[BEGIN]

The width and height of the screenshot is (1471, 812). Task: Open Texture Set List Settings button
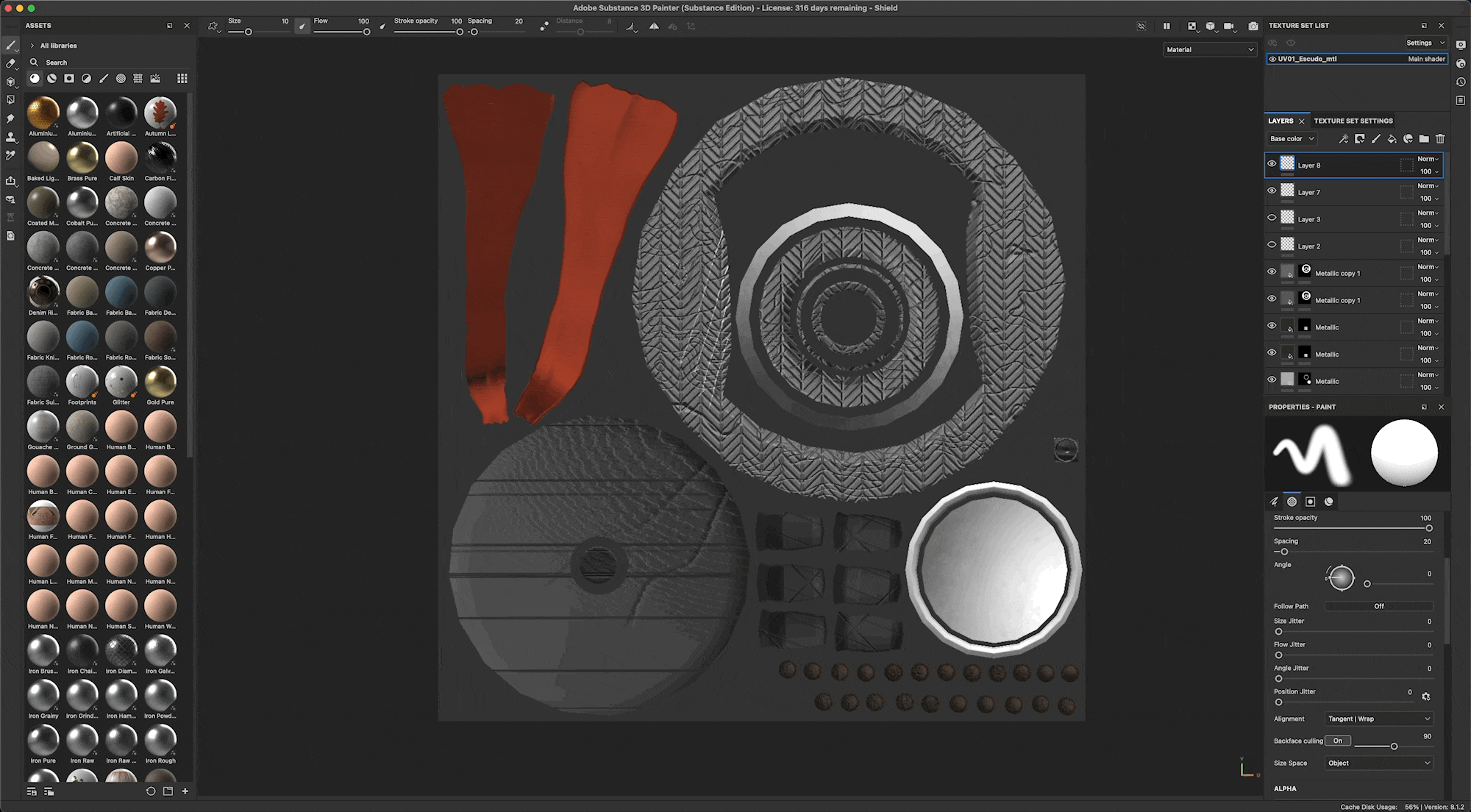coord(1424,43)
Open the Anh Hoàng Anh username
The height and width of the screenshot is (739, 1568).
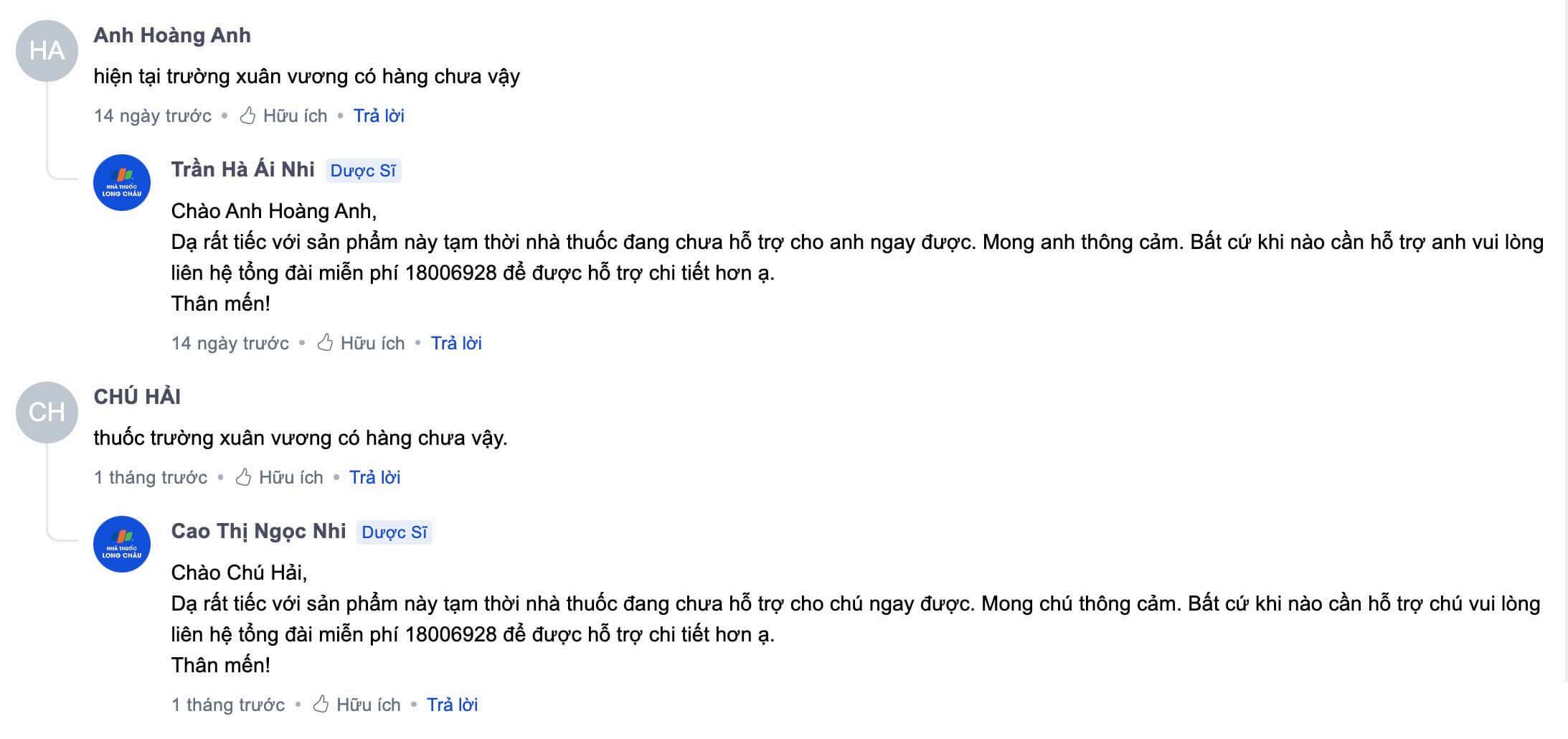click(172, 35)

[END]

Work to do - Please arrange the data above as a numbered list with one line per item, skipping any blank lines and leaving out the pictures.

Finished answer -
1. The width and height of the screenshot is (1471, 812). Task: Open Texture Set List Settings button
2. coord(1424,43)
3. Open the Anh Hoàng Anh username
4. The height and width of the screenshot is (739, 1568).
5. click(172, 35)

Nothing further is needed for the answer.